Implementation:Unslothai Unsloth SyntheticDataKit
| Knowledge Sources | |
|---|---|
| Domains | Data_Preparation, NLP |
| Last Updated | 2026-02-07 08:40 GMT |
Overview
Concrete tool for generating synthetic QA training data from documents using a locally-served vLLM inference backend.
Description
The SyntheticDataKit class launches a vLLM inference server as a subprocess, loads a specified model, and provides methods for chunking input text files and preparing QA generation configurations. It handles subprocess lifecycle management with non-blocking pipe capture via the PipeCapture helper class, including graceful termination of the server process tree.
Usage
Import this class when you need to generate synthetic question-answer training data from raw text documents without external API access. It manages a local vLLM server for generation.
Code Reference
Source Location
- Repository: Unslothai_Unsloth
- File: unsloth/dataprep/synthetic.py
- Lines: 1-465
Signature
class SyntheticDataKit:
def __init__(
self,
model_name: str = "unsloth/Llama-3.1-8B-Instruct-unsloth-bnb-4bit",
max_seq_length: int = 2048,
gpu_memory_utilization: float = 0.98,
float8_kv_cache: bool = False,
conservativeness: float = 1.0,
token: str = None,
timeout: int = 1200,
**kwargs,
):
"""Launches vLLM server subprocess for synthetic data generation."""
@staticmethod
def from_pretrained(**kwargs) -> "SyntheticDataKit":
"""Factory method matching constructor signature."""
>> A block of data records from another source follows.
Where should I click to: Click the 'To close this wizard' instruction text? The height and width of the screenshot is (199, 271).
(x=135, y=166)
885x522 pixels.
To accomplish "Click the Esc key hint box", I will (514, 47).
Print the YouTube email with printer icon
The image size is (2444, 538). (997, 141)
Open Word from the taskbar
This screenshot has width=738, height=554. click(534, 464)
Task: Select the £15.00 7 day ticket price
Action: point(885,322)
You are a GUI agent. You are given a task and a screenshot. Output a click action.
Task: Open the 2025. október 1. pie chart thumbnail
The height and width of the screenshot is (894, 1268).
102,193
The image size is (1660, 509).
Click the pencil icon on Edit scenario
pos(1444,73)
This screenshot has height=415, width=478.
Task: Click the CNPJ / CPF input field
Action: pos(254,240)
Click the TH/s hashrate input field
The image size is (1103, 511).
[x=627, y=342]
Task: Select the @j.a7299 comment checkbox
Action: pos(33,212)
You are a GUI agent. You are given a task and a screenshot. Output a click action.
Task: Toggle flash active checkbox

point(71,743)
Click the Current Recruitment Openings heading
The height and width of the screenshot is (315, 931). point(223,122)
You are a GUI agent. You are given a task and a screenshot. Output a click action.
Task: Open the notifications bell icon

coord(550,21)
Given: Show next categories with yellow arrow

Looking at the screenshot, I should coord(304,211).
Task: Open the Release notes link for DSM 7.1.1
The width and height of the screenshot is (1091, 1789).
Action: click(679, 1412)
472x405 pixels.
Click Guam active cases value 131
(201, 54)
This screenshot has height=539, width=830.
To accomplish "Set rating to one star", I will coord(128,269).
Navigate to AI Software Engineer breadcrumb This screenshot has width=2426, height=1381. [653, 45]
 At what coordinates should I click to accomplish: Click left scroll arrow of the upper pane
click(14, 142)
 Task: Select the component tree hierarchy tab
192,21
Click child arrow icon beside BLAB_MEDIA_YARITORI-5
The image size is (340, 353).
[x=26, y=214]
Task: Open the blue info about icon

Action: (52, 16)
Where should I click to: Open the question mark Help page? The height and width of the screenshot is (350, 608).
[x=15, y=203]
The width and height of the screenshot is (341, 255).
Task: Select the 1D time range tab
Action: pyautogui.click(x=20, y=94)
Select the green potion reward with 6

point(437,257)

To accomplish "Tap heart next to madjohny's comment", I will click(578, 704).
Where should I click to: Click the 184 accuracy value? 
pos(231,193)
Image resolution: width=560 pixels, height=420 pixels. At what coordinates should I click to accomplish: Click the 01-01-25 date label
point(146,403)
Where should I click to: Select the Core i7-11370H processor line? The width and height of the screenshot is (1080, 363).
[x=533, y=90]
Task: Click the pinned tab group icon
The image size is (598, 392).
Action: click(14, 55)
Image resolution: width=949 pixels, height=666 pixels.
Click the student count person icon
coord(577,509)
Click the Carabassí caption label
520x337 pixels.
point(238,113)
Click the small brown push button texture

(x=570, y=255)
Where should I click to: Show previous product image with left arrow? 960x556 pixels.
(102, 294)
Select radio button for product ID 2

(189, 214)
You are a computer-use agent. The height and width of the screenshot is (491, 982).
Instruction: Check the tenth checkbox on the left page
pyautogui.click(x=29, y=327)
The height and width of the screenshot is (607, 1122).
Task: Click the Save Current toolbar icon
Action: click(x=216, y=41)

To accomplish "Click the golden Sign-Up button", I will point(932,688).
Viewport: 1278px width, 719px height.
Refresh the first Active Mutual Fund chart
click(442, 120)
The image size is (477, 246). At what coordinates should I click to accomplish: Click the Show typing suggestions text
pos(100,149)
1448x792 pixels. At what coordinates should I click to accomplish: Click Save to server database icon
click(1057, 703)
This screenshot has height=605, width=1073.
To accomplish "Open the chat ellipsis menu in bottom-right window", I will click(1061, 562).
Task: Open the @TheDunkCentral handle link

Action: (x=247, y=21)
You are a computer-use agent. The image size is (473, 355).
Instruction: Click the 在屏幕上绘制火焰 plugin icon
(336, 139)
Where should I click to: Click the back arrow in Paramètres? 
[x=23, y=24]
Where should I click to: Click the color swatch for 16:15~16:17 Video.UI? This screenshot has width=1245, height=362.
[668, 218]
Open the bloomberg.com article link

def chunk_data(self, filename: str = None) -> list:
"""Chunks text file into overlapping token-bounded segments."""
def prepare_qa_generation(self) -> None:
"""Sets up YAML config for QA generation workflow."""
def cleanup(self) -> None:
"""Terminates vLLM server process and frees resources."""
Import
from unsloth.dataprep import SyntheticDataKit
I/O Contract
Inputs
| Name | Type | Required | Description |
|---|---|---|---|
| model_name | str | No | HuggingFace model identifier (default: Llama-3.1-8B-Instruct) |
| max_seq_length | int | No | Maximum context length (default: 2048) |
| gpu_memory_utilization | float | No | Fraction of GPU memory for vLLM (default: 0.98) |
| float8_kv_cache | bool | No | Use FP8 KV cache for memory savings (default: False) |
| conservativeness | float | No | Controls chunk overlap ratio (default: 1.0) |
| token | str | No | HuggingFace Hub authentication token |
| timeout | int | No | Server startup timeout in seconds (default: 1200) |
Outputs
| Name | Type | Description |
|---|---|---|
| chunk_data() returns | list | List of chunked text filenames |
| vLLM server | subprocess | Running inference server on localhost:8000 |
Usage Examples
Basic Synthetic Data Generation
from unsloth.dataprep import SyntheticDataKit
# Launch vLLM server with model
kit = SyntheticDataKit(
model_name="unsloth/Llama-3.1-8B-Instruct-unsloth-bnb-4bit",
max_seq_length=4096,
gpu_memory_utilization=0.90,
)
# Chunk input text file
chunks = kit.chunk_data(filename="input_document.txt")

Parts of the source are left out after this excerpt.